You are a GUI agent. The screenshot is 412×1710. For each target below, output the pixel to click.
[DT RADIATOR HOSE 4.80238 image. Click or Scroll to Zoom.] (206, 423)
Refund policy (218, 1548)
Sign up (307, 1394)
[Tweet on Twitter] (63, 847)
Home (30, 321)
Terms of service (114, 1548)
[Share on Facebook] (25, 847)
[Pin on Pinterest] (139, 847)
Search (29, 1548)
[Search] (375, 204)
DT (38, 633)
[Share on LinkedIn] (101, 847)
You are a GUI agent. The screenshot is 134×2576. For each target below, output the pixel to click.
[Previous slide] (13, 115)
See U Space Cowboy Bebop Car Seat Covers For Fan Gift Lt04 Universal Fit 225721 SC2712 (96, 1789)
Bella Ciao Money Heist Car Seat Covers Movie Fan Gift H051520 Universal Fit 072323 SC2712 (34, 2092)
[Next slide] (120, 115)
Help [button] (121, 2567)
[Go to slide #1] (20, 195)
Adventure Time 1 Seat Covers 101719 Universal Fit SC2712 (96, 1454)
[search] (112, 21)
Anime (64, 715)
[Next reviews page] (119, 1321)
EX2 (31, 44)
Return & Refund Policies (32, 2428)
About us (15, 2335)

◆ ◆ ◆ ◆ ◆ ◆ ◆

▶ _What is expected_
All lines above from the one holding "[Share on Facebook] (25, 847)" to the one holding "Bella Ciao Money", inclusive, are to be copied exactly; no other line is wanted.

▶ _The completed task_
[Share on Facebook] (25, 847)
[Pin on Pinterest] (139, 847)
Search (29, 1548)
[Search] (375, 204)
DT (38, 633)
[Share on LinkedIn] (101, 847)
You are a GUI agent. The screenshot is 134×2576. For each target below, output the pixel to click.
[Previous slide] (13, 115)
See U Space Cowboy Bebop Car Seat Covers For Fan Gift Lt04 Universal Fit 225721 SC2712 (96, 1789)
Bella Ciao Money Heist Car Seat Covers Movie Fan Gift H051520 Universal Fit 072323 SC2712 (34, 2092)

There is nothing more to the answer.